In human relations both parties are flawed, and we are further compromised both in our giving and receiving of love. While it is true that we need to receive love, we also need to give it, to express affection and care for others in the ways that come naturally to us. Sometimes when my children were younger I recall being overwhelmed by the desire to express my love for them, and hardly knowing where to begin! In those days, they didn’t really mind if their mother hugged and cried over them, or played silly games and read and talked to them – how times change! The same applies to our parents, spouses and close friends. We want to show our love, and yet the gesture or word is firmly rejected – sent back like an unwanted gift.
How do we cope when those whom we love so dearly reject our loving? When our desire to be good for them can barely be expressed, because they have made it clear that our ways of giving love are unwelcome to them? It is this struggle which led me to Jesus’ yearning over the city of Jerusalem – and symbolically over all the nation of Israel, in its long history of rebellion against and rejection of the faithful love of God.
I know that when I do not express the love I want to give, I become sad, and somehow imprisoned – since I cannot express my loving, I cannot be myself.
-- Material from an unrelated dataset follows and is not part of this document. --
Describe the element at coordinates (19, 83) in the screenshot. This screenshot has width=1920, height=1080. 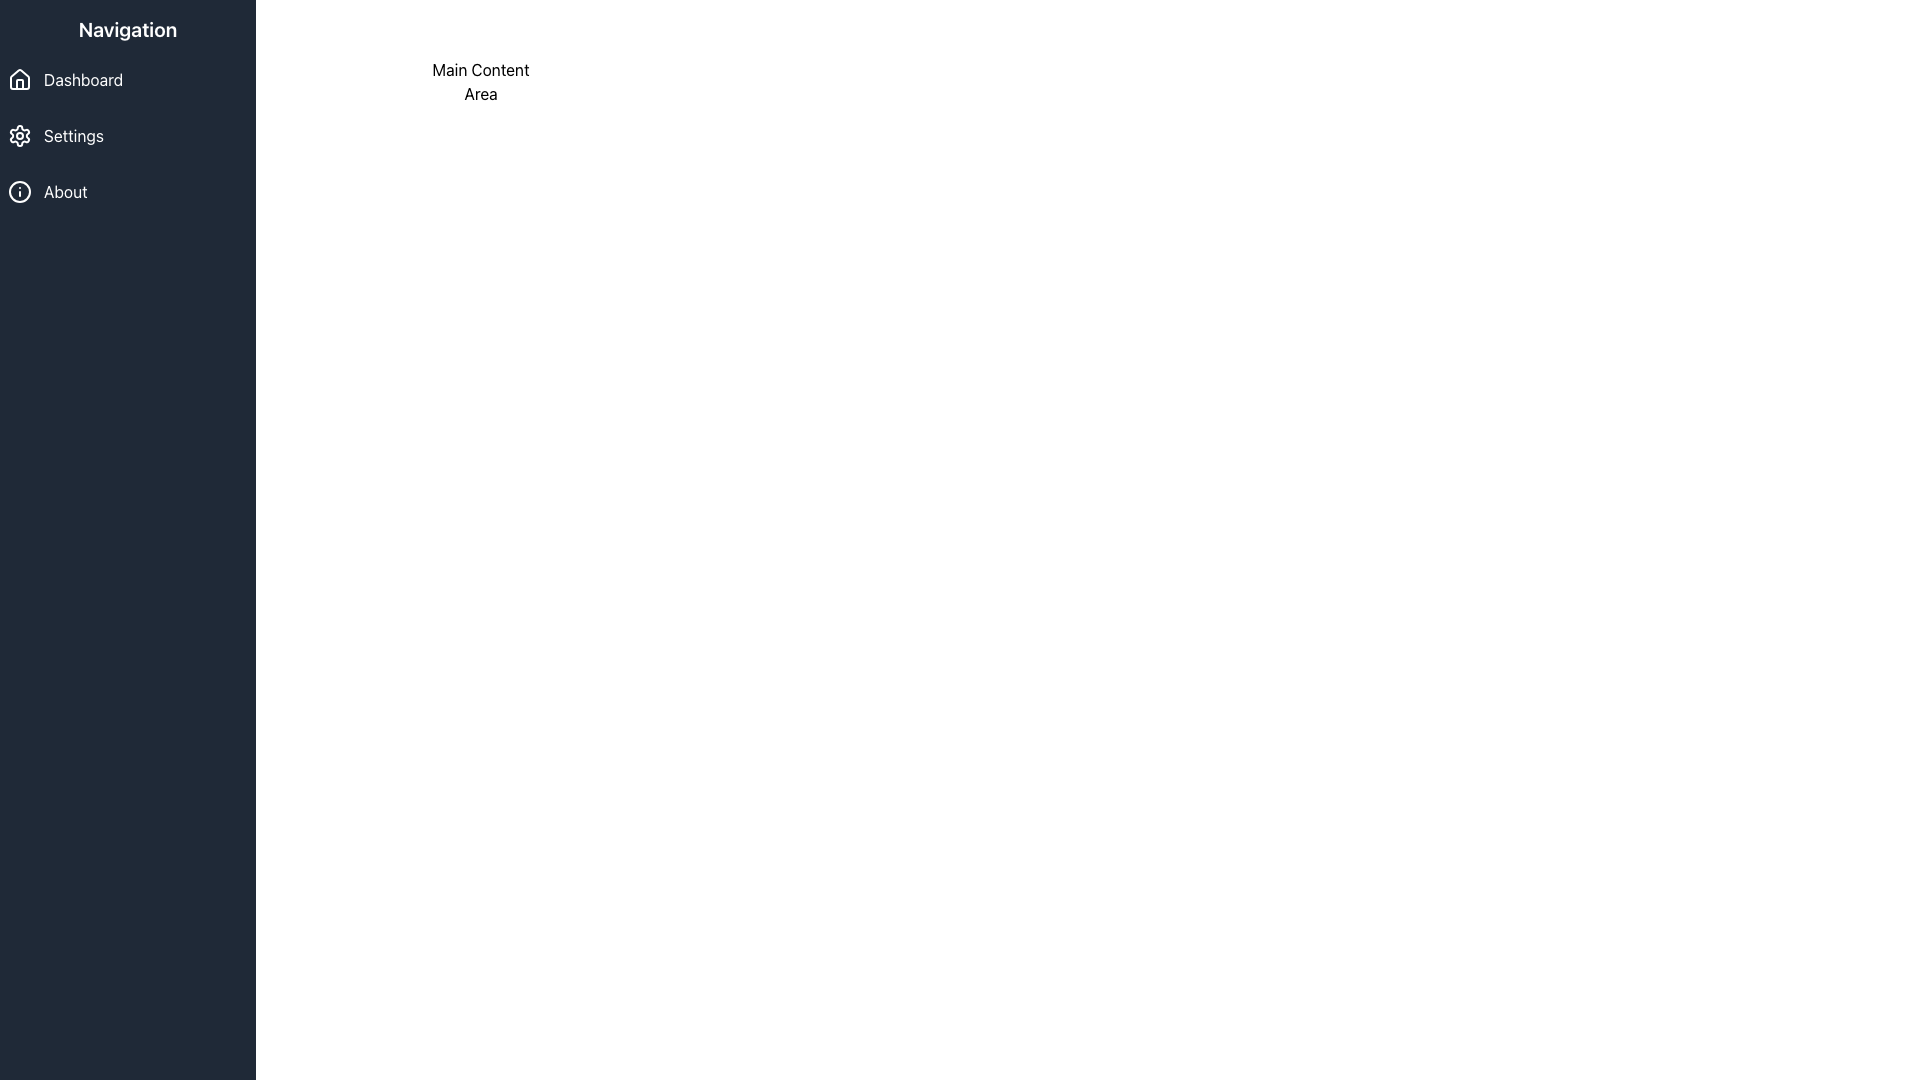
I see `the rectangular structure of the house icon located in the 'Dashboard' menu option in the vertical navigation bar` at that location.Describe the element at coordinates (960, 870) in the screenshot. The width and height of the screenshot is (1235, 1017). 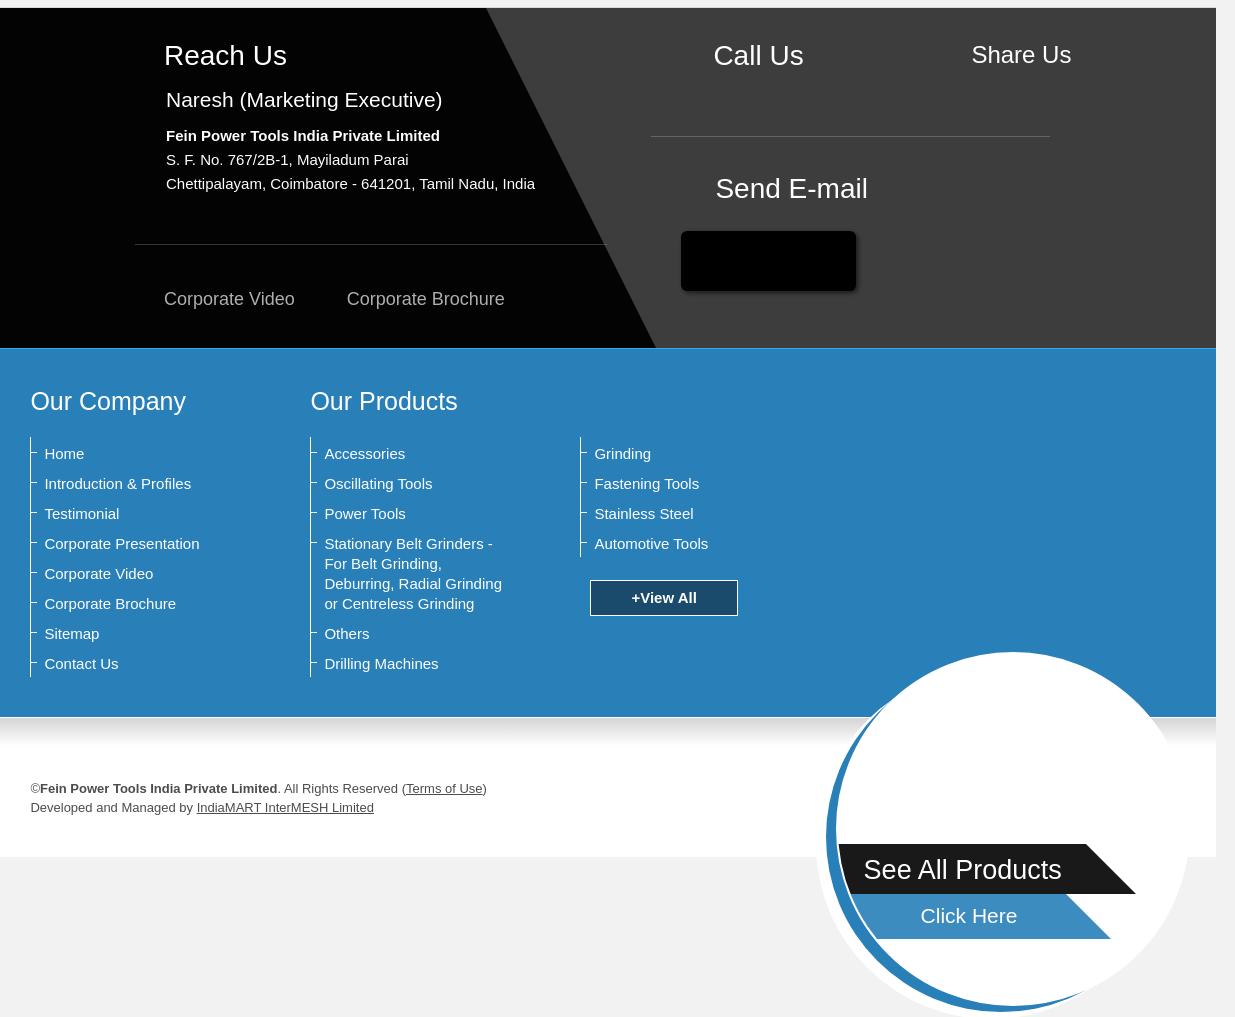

What is my right and proper response, the Christ-like loving response? How do I love people who do not want my love in the way I long to give it?
It seems that I have a choice, either to focus on my own rights – to express myself and be ‘fulfilled’ – or focus on them, their characters and needs, and to love them as far as they will allow me, in the ways that they can receive. Am I willing to trust God to look after my needs in this situation, to believe that I can experience this frustration and yet still go on living and giving joyfully because I am perfectly loved by Him?
What did Jesus do? He loved the world so much, and we would not receive or honour that love in the way he desired to give it. But he loved us well enough to give himself to save us – from all our broken bitterness – and trusted God to ensure that all would be well, that his utterly sacrificial loving would finally be received by his people. He gave what we desperately needed, and did not insist on his rights as Messiah, the Anointed one, the Judge and Ruler of the world. In his letter to the church in Ephesus, Paul encourages the believers to ‘Submit to one another out of reverence for Christ’ – Ephesians 5.21. The word submit can also be read as ‘do not insist on your rights’…
Is this my answer? To acknowledge before God what I desire to do, to offer what I can do to him in love, and do what I may for those whom I love. In the name of Jesus, and only by the power of his spirit within me, I will tailor my loving, and bring the frustration of unexpressed affection and pain of rejected love to God for relief, healing and comfort. He is faithful, will I not trust him?